OFM_PATH Path to the OFM library of open-source VHDL components. Currently set to /src/ofm/
CARD_BASE Path to the subfolder of the built card. Currently set to /cards/<card_name>/
CORE_BASE Path to card-independent sources. Currently se to /src/

Various other constants/parameters for VHDL design configuration (like the PCIe module setting, the DMA module type or the amount of DMA channels) are passed throughout the build files. The description of them can be seen in the configuration files described above (the files should be examined from the top to the bottom).

Programming the FPGA

The build of a design results in a generation of a bitstream file (*.bit). This file is generated in the same directory as the top most Makefile. The FPGA cards can be programmed using the JTAG port and Vivado Hardware Manager. Some devices can support programmig using nfb-boot tool provided by the ndk-sw software stack. This programming mode allows to program devices directly through the PCIe interface without using external JTAG cable. Information about the support of this feature can be found in the README.md files by each card.

Software stack

The ndk-sw software stack provides a nfb Linux driver, libnfb library and basic testing tools to be able to interact with the design and to develop custom application using it. Unless you have already installed the newest version of the package on your machine, the build instruction for a package can be found on the repository page. The supported platforms are, mainly, RHEL and Ubuntu; experimentally, there is a support for ArchLinux-based distributions.

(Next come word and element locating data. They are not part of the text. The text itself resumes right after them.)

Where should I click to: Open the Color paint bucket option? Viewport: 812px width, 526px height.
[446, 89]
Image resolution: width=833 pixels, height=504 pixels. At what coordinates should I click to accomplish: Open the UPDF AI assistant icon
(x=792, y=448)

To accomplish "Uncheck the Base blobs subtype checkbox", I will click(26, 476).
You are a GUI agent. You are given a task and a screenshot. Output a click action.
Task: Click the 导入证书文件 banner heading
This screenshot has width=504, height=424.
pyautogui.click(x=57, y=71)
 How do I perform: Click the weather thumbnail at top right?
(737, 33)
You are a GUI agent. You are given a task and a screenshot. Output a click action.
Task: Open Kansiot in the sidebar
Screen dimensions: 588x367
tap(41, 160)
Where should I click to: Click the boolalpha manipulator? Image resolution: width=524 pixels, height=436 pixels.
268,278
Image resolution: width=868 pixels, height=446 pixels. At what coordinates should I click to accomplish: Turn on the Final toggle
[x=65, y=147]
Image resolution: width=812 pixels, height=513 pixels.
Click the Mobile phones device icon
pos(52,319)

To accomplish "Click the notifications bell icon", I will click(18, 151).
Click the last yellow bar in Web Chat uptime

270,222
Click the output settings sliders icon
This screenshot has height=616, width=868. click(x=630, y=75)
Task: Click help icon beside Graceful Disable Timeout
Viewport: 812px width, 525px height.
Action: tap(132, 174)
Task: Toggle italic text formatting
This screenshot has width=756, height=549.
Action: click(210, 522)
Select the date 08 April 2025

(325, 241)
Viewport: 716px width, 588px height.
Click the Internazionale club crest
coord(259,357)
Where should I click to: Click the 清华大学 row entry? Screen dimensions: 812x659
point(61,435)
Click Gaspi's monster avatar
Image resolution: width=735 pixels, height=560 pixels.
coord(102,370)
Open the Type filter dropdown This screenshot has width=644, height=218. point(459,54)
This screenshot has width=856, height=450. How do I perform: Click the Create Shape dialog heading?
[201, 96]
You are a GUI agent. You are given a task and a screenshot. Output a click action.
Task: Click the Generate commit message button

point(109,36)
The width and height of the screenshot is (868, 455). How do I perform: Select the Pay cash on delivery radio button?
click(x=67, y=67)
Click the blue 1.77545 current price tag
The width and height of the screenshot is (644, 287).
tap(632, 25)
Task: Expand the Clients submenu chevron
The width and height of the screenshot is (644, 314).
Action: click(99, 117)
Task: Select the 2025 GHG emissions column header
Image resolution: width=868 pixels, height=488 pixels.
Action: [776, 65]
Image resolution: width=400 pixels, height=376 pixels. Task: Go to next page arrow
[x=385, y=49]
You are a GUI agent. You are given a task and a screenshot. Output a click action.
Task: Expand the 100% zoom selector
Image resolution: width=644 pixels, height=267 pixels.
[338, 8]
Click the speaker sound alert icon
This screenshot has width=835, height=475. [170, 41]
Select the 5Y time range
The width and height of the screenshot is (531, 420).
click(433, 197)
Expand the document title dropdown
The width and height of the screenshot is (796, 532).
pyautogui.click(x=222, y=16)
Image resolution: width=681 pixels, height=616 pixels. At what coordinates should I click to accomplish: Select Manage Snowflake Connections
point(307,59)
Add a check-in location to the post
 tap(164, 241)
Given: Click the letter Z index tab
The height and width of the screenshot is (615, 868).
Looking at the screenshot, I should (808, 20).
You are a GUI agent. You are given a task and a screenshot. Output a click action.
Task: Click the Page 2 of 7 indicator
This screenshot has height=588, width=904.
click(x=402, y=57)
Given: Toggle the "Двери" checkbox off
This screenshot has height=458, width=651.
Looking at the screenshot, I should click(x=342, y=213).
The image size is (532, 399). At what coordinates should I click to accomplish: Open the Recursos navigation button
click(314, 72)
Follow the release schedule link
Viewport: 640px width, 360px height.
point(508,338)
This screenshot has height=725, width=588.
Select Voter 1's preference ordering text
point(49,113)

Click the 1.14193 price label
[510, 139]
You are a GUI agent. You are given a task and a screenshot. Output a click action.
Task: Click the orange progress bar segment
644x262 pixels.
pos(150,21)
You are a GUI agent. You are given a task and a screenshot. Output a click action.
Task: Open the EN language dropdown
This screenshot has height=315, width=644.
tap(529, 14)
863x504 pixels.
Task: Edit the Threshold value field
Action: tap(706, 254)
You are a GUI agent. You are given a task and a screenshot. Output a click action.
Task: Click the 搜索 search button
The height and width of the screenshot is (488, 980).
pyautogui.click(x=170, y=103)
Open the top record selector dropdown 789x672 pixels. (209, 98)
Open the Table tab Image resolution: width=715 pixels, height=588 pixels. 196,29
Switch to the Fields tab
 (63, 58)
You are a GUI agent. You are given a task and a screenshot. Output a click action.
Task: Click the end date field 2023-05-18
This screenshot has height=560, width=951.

The /sw/ directory contains basic C programs to send/receive data in using the DMA Calypte engine with the provided software stack. The code has been throughly commented to provide detailed knowledge about the intialization as well as about the data transport. During the data transport the order of bytes is retained throughout the system meaning bytes sent on the lower bits of the bus word in the FPGA are received first and are available as first in the host, referenced by the data pointer in the ndp_packet packet structure in the software (see the provided C programs pkt_send.c and pkt_receive.c to get it more clear). From the software point of view, the entire communication architecture behaves as one large FIFO in each direction where data can be independently read from or written to.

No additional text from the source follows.